Recipes: Carrot & Radish Salad

I have been eating a lot of salads these days and try to make different salads so that we don’t get bored of eating the same thing every day.

I tend to use radishes a lot. Radishes are packed with nutrients, vitamins and antioxidants and are a great addition to your daily salads.

Radish contains phytochemicals that have anti-carcinogenic properties. Additionally, they have vitamin C which helps keep your body and cells healthy. They also have anti-hypertensive properties that help control hypertension or high blood pressure because of the potassium in it. Radishes are low on the glycemic index and high in fibre so it a great vegetable to incorporate for diabetics. Radishes are powerful when it comes to eliminating toxins. This helps keep your liver and stomach in mint condition.

Traditional thinking does say that people with diabetes should not eat carrots, but that is not really correct. Currently carrots have a GI of 41, which is not too bad and is at a moderate level. Carrots are full of vitamin A, vitamin C, vitamin K, and potassium.

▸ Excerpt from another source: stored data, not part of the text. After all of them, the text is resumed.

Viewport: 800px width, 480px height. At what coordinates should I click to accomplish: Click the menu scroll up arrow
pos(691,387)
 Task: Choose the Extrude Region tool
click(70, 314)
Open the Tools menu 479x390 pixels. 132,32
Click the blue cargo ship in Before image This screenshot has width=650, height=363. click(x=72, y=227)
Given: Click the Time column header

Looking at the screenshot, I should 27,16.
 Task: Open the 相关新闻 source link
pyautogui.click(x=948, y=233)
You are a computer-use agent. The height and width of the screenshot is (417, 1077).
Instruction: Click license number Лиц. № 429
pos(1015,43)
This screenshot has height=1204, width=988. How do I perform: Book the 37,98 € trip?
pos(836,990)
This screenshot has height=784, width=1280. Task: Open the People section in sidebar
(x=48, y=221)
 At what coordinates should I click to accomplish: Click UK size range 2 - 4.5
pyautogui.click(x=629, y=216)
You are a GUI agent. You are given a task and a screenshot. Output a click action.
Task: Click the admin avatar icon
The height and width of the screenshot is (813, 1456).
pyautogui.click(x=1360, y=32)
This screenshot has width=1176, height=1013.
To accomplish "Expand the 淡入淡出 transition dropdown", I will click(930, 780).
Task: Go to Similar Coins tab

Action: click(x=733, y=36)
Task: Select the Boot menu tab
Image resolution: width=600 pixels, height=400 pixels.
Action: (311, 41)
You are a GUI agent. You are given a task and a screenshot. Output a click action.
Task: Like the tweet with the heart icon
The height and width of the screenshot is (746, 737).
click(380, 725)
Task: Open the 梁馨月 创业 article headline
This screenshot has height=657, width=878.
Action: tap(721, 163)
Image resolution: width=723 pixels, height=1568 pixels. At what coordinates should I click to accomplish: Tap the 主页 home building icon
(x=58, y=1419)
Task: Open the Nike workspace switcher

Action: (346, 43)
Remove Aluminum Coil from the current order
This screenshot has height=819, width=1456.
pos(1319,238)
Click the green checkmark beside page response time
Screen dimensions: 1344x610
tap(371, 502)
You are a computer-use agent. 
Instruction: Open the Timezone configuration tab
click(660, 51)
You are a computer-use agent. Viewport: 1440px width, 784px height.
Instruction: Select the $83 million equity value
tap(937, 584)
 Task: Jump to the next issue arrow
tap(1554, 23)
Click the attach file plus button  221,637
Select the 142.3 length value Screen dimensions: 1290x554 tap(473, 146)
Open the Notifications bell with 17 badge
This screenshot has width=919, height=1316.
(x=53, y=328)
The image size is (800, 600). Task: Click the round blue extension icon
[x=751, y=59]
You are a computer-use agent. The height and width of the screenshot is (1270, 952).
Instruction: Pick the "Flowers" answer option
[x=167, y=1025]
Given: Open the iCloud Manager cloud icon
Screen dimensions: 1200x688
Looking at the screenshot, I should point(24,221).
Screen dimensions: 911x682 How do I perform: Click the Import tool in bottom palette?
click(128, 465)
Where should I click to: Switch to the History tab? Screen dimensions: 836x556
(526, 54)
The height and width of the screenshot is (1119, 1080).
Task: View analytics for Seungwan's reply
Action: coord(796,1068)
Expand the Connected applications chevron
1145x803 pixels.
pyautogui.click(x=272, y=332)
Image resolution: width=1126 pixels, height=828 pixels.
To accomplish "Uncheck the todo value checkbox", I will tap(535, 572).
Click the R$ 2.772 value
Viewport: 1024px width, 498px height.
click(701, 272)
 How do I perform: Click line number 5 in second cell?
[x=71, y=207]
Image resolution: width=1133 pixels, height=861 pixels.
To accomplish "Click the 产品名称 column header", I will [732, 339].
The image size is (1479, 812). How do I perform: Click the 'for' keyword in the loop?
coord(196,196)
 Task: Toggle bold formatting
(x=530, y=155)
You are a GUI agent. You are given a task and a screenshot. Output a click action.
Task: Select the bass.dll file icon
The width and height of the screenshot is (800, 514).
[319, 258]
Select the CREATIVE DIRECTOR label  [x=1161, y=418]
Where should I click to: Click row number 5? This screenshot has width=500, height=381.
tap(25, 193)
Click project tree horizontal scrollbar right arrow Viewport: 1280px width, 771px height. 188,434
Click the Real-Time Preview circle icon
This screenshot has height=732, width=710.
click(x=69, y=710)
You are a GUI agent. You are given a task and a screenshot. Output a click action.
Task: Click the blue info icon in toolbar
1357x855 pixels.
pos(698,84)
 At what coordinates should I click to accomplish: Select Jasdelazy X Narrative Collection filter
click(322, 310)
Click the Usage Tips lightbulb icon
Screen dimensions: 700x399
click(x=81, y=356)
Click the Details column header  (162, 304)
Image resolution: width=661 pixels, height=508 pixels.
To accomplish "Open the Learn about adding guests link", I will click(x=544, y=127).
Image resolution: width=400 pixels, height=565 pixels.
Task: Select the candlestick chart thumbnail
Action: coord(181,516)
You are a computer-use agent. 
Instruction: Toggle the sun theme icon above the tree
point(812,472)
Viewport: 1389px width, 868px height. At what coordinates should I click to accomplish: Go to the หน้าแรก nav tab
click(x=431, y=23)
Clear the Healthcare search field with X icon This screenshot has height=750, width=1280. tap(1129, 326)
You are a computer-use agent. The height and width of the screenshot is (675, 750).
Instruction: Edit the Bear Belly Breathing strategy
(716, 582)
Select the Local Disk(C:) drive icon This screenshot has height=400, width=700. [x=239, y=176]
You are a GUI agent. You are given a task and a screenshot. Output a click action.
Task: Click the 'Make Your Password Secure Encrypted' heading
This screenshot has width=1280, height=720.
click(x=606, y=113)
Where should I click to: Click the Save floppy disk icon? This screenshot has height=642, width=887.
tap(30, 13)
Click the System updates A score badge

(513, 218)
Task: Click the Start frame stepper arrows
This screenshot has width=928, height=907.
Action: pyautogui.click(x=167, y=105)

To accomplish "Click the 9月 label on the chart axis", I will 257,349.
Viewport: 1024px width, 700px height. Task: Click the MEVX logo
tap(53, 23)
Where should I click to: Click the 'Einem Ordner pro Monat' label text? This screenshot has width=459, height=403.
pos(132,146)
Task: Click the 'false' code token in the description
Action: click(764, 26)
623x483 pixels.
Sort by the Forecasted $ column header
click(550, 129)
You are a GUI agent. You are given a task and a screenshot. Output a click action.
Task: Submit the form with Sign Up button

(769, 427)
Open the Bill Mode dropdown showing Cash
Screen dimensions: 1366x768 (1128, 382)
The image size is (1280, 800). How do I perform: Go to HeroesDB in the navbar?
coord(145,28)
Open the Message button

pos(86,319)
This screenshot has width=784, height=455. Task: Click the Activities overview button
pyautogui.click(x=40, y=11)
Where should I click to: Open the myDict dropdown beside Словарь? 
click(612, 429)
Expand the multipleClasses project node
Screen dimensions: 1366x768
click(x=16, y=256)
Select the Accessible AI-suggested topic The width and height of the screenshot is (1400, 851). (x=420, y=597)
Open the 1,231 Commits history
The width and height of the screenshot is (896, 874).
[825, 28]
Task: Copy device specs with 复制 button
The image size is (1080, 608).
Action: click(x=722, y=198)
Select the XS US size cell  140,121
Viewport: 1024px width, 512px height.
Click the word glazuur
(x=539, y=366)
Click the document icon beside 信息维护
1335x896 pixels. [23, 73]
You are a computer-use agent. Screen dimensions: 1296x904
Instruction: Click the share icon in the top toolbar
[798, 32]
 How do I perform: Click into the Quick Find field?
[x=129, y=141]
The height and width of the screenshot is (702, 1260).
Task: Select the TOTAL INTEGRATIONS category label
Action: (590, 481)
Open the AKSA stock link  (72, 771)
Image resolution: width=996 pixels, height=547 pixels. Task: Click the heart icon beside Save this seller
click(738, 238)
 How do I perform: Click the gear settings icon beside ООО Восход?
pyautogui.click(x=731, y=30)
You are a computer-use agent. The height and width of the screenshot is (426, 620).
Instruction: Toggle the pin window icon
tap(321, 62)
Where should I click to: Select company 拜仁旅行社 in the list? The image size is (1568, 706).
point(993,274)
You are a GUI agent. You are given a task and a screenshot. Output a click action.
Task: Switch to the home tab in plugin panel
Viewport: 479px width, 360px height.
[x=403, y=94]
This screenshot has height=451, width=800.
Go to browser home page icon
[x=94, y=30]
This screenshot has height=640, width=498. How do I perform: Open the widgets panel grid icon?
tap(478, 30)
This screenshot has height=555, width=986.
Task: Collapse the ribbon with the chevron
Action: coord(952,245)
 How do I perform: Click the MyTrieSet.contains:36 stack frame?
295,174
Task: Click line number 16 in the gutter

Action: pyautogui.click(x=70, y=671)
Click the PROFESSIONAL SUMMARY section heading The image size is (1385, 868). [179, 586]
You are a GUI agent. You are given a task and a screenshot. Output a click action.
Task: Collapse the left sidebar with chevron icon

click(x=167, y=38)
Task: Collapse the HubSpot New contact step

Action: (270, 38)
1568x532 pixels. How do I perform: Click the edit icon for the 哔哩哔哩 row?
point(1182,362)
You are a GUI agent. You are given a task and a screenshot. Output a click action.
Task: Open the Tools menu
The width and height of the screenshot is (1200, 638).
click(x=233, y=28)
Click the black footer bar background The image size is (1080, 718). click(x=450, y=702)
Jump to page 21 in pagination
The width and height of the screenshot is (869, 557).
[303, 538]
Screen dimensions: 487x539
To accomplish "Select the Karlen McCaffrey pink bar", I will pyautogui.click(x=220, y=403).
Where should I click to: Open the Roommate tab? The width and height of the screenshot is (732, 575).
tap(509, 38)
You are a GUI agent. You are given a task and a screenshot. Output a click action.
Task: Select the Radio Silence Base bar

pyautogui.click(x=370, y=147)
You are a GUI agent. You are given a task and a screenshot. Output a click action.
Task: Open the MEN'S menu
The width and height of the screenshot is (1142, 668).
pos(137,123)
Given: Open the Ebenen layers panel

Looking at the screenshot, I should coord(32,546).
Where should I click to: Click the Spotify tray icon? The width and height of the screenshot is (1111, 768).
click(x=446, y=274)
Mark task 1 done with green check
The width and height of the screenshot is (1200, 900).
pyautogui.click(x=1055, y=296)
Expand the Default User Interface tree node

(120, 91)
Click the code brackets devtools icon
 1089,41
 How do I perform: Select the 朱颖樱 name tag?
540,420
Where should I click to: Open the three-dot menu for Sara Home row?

This is a very easy salad to make, and takes just 10 mins to prep. Just remember to dress the salad just before eating as it becomes very soggy when the radish releases its waters when it comes in contact with salt.

Carrot and Radish Salad

Ingredients:

  • 2 medium sized carrots
  • 1 medium sized radish
  • 6 cashew nuts
  • 6 almonds
  • 4 walnuts
  • 1 tbsp white sesame seeds
  • 2 tbsp lemon juice
  • 2 tbsp extra virgin olive oil
  • 1 tsp honey
  • Handful of coriander leaves
  • Salt and Pepper to taste

Method:

  • Grate the carrots and radish and mix it together in a bowl.
  • Finely chop the coriander leaves and add this to the grated carrots and radish and mix it together.
  • Cover and refrigerate until its time to serve.
  • Chop the nuts into very small pieces and dry roast them in a dry pan until they are crisp and slightly brown.
  • In the same pan, add the sesame seeds when the nuts are almost crisp and stir until the sesame starts to pop. Let it cool and keep aside.
  • When you want to serve, prepare the dressing by mixing together the lemon juice, olive oil, honey, salt and pepper into a smooth emulsion.
  • Drizzle the dressing on the salad and sprinkle the crisp nuts and sesame seeds and serve immediately.